Quelques minutes plus tard, sans plus s'inquiéter du passeur, Pardaillan courait vers la ville et se mettait en quête de l'auberge du Lion-d'Or. Il apprit qu'elle était située à l'extrémité de la ville dans la direction de Châteaudun. Pardaillan traversa Beaugency au pas de course. Nul, d'ailleurs, ne fit attention à lui; la ville, depuis quelques instants, s'était emplie de rumeurs; la nouvelle venait de s'y répandre que le duc de Guise avait été tué.
Pardaillan atteignit enfin l'auberge du Lion-d'Or. Là, comme dans toute la ville, l'émotion était à son comble. Pardaillan se dirigea droit sur l'hôtesse, vigoureuse commère qui pérorait au milieu d'un groupe de bourgeois.
—Madame, dit-il, j'arrive de Blois, où le duc de Guise a été tué...

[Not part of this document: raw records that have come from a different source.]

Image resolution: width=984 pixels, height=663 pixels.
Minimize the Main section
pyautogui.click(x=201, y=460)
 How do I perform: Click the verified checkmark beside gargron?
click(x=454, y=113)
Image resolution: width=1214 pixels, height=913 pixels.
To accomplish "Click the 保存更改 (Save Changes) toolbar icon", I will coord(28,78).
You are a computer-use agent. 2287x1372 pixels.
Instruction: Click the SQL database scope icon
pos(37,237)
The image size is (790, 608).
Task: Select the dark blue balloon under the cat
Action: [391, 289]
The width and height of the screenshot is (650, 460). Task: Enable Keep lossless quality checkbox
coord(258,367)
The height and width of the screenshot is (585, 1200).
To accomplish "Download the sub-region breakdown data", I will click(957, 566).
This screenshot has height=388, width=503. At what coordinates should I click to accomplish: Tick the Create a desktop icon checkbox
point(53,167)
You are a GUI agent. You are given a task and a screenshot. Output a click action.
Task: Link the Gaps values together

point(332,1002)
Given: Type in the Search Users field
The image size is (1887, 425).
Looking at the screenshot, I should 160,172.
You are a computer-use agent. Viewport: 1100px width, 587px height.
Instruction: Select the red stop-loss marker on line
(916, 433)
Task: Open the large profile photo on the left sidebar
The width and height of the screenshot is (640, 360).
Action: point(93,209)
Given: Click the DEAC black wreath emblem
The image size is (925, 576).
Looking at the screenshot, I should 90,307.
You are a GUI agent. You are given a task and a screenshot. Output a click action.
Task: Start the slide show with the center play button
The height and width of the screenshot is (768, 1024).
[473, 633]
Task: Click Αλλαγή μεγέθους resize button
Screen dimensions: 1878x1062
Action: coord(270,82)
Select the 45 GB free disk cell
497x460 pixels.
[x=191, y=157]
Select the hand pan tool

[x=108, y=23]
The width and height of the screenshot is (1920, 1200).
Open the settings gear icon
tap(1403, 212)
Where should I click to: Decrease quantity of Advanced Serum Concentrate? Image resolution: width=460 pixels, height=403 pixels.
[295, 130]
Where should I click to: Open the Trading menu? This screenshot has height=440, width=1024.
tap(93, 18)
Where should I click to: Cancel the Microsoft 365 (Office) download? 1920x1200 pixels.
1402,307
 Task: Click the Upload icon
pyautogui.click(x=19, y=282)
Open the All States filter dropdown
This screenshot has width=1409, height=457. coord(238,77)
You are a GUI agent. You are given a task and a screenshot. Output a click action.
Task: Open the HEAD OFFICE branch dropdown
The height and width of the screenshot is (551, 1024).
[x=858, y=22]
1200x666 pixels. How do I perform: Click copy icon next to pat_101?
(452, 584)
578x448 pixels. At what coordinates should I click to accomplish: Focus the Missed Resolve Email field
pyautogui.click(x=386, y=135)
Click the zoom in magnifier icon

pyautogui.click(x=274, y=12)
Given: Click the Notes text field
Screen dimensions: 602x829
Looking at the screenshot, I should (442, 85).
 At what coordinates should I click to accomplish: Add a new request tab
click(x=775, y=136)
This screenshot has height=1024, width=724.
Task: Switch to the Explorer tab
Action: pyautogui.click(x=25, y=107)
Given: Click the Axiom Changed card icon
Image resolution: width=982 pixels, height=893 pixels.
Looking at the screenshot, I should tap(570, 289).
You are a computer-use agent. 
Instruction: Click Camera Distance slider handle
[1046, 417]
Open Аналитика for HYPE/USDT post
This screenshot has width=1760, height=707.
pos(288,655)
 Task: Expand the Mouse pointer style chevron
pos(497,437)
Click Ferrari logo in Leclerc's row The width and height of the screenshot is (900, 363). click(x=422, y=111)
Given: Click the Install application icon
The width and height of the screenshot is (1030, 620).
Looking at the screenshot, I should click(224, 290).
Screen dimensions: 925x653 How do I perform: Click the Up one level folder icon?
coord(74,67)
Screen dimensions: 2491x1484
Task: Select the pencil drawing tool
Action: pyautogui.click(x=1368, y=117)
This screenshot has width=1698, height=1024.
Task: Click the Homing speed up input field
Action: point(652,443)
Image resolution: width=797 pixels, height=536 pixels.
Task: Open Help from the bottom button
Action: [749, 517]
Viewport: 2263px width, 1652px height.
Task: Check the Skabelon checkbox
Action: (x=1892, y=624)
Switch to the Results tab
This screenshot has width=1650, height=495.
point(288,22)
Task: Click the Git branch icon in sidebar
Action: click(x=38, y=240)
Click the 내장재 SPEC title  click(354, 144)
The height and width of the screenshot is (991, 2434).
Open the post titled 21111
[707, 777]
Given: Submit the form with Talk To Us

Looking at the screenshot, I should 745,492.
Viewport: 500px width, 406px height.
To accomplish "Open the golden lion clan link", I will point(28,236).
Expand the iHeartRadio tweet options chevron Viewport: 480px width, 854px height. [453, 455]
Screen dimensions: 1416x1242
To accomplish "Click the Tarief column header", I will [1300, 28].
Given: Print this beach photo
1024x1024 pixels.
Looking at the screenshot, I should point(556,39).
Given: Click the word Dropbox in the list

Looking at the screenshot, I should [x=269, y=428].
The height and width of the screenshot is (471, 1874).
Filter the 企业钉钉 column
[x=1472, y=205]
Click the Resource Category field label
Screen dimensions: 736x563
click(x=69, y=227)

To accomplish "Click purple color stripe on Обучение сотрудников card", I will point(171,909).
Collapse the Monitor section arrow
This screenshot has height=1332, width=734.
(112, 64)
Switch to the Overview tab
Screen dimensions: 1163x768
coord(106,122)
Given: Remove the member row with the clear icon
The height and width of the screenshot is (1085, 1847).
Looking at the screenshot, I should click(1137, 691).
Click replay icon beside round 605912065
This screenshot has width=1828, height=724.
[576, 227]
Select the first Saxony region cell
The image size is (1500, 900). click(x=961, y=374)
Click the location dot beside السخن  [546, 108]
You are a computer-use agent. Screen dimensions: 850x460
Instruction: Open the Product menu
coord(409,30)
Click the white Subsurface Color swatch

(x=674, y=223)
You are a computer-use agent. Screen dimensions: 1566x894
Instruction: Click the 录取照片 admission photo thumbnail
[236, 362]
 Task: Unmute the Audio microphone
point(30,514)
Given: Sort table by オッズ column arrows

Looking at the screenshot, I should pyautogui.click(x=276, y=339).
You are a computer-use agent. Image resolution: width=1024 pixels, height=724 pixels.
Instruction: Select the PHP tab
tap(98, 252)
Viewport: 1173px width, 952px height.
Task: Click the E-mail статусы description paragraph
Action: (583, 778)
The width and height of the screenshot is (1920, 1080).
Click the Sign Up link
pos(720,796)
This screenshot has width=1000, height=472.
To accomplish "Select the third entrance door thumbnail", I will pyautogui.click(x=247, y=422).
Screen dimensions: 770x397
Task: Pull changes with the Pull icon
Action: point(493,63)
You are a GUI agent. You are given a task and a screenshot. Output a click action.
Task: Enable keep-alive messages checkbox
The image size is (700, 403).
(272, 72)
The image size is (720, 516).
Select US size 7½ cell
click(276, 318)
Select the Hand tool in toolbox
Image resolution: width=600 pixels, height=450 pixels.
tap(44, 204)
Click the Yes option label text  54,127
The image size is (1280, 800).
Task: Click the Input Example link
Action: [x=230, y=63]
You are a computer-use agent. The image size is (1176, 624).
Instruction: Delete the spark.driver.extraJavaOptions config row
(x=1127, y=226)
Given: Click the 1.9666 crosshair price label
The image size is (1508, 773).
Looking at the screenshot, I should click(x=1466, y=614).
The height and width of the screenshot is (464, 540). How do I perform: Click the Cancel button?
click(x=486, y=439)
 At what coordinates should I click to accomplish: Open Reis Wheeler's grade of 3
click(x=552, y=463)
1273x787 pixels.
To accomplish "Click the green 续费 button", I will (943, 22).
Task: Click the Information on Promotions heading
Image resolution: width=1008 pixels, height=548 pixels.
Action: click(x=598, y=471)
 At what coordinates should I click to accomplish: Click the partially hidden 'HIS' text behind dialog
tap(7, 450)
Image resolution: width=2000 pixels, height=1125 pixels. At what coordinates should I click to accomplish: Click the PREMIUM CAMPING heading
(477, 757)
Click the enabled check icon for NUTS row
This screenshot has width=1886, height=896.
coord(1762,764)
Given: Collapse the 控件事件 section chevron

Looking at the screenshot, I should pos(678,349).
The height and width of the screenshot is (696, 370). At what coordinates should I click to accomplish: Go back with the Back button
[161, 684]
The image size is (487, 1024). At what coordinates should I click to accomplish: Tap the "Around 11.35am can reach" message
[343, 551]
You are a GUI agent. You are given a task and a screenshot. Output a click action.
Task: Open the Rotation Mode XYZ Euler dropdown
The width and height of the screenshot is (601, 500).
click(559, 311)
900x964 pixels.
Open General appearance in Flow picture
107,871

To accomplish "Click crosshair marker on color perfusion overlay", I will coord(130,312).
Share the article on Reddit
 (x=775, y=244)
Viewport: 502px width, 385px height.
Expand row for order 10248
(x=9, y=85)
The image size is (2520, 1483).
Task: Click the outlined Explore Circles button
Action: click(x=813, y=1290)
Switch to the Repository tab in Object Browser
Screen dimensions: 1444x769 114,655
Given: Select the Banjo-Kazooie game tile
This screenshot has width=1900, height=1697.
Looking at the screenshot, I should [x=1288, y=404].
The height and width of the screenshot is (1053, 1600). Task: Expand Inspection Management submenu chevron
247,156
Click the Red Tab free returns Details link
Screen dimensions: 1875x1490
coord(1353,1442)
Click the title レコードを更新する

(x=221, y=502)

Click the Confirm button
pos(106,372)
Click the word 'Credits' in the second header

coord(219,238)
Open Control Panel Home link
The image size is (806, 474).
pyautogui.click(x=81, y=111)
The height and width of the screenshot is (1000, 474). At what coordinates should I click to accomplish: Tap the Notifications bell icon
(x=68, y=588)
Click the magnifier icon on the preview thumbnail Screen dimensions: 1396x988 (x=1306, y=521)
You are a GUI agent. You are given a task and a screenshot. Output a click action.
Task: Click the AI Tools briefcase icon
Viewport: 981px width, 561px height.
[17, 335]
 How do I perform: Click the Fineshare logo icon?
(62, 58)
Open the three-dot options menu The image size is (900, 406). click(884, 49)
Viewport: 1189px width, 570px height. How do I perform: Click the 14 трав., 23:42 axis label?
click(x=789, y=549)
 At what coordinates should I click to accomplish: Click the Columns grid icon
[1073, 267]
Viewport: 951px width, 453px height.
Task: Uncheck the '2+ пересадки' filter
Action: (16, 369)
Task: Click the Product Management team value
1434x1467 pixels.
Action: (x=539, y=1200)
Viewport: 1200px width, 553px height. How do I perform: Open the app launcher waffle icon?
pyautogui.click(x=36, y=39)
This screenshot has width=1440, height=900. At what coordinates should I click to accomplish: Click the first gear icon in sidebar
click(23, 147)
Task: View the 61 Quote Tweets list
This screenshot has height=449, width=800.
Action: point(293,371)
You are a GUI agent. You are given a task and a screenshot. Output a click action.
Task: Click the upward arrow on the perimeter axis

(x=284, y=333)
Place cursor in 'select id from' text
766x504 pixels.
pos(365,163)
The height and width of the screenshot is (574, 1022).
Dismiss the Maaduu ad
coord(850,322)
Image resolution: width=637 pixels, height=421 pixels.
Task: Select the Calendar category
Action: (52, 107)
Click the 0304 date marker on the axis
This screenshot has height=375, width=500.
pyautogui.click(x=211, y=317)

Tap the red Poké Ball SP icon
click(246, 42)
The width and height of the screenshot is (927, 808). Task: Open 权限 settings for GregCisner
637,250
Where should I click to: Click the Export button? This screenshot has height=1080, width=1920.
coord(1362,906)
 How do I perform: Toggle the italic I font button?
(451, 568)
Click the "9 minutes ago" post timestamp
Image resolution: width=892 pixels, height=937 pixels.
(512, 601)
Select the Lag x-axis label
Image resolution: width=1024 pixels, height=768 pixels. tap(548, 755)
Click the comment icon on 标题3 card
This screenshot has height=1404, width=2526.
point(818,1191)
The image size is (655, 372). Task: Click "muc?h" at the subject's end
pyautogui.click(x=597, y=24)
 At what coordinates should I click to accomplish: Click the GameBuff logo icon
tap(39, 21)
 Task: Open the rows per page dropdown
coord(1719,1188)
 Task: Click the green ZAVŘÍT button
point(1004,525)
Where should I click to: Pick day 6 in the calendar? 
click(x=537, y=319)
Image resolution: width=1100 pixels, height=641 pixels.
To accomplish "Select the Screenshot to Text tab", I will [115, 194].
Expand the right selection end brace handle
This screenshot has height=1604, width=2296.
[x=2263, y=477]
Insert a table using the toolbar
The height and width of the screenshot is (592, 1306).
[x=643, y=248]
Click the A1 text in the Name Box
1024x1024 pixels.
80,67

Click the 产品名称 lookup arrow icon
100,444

Aussitôt, Pardaillan, entouré et supplié de donner des détails, raconta en quelques mots le meurtre de Guise. Il ajouta qu'il était chargé de courir après l'un des meurtriers, et fit une description si exacte de Maurevert que l'hôtesse s'écria:
—Mais cet homme était là, il n'y a qu'un quart d'heure... Ah! le misérable! Je comprends pourquoi il s'est enfui précipitamment à cheval!...
—Comment cela?
—Oui: deux hommes, deux de ses complices, sans doute, sont venus lui parler mystérieusement et aussitôt il a fait seller son cheval.
Pardaillan comprit que ces deux complices n'étaient autres que ceux qui l'avaient arquebuse.